HOW TO COMPLETE THIS TASK => Only the lines from the start of the material through the line containing "Task: Click the transitional.dtd line" are to be extracted, exactly as they appear.
★ ★ ★ ★ ★ ★ ★
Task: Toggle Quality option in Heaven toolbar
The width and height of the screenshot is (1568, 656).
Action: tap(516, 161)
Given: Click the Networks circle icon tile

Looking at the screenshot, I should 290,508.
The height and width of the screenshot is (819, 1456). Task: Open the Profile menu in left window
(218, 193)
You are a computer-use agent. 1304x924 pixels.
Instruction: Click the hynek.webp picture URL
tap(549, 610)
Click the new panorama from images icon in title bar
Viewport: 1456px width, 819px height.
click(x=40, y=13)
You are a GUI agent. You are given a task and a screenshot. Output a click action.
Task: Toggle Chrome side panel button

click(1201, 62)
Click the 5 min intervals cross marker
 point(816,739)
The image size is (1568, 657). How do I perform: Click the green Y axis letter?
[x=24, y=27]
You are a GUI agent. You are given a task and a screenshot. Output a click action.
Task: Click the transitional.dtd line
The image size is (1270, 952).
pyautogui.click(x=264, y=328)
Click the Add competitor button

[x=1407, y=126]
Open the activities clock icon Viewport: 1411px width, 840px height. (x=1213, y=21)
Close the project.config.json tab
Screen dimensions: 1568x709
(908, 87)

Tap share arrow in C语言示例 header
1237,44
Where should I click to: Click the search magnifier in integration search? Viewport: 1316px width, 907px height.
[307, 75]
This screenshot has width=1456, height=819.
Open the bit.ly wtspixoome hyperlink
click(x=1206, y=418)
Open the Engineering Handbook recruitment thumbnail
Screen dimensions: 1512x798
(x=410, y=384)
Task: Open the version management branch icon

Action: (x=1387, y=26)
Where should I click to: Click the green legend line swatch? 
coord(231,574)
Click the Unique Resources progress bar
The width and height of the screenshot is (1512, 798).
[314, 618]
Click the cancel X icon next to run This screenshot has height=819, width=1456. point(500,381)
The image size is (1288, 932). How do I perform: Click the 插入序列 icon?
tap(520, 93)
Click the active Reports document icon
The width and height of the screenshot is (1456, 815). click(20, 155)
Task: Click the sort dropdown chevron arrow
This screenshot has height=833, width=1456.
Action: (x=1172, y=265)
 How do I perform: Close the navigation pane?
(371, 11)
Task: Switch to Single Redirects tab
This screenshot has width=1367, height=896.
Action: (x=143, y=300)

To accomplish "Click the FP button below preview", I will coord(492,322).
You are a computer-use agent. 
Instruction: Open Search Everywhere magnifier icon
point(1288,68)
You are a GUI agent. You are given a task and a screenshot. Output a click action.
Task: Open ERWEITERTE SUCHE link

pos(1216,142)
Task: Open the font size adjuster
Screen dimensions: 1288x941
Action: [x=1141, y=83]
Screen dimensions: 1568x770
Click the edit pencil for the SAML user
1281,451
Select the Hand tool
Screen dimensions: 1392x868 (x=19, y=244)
★ ★ ★ ★ ★ ★ ★
ANSWER SECTION =>
Task: Toggle Quality option in Heaven toolbar
The width and height of the screenshot is (1568, 656).
Action: tap(516, 161)
Given: Click the Networks circle icon tile

Looking at the screenshot, I should 290,508.
The height and width of the screenshot is (819, 1456). Task: Open the Profile menu in left window
(218, 193)
You are a computer-use agent. 1304x924 pixels.
Instruction: Click the hynek.webp picture URL
tap(549, 610)
Click the new panorama from images icon in title bar
Viewport: 1456px width, 819px height.
click(x=40, y=13)
You are a GUI agent. You are given a task and a screenshot. Output a click action.
Task: Toggle Chrome side panel button

click(1201, 62)
Click the 5 min intervals cross marker
 point(816,739)
The image size is (1568, 657). How do I perform: Click the green Y axis letter?
[x=24, y=27]
You are a GUI agent. You are given a task and a screenshot. Output a click action.
Task: Click the transitional.dtd line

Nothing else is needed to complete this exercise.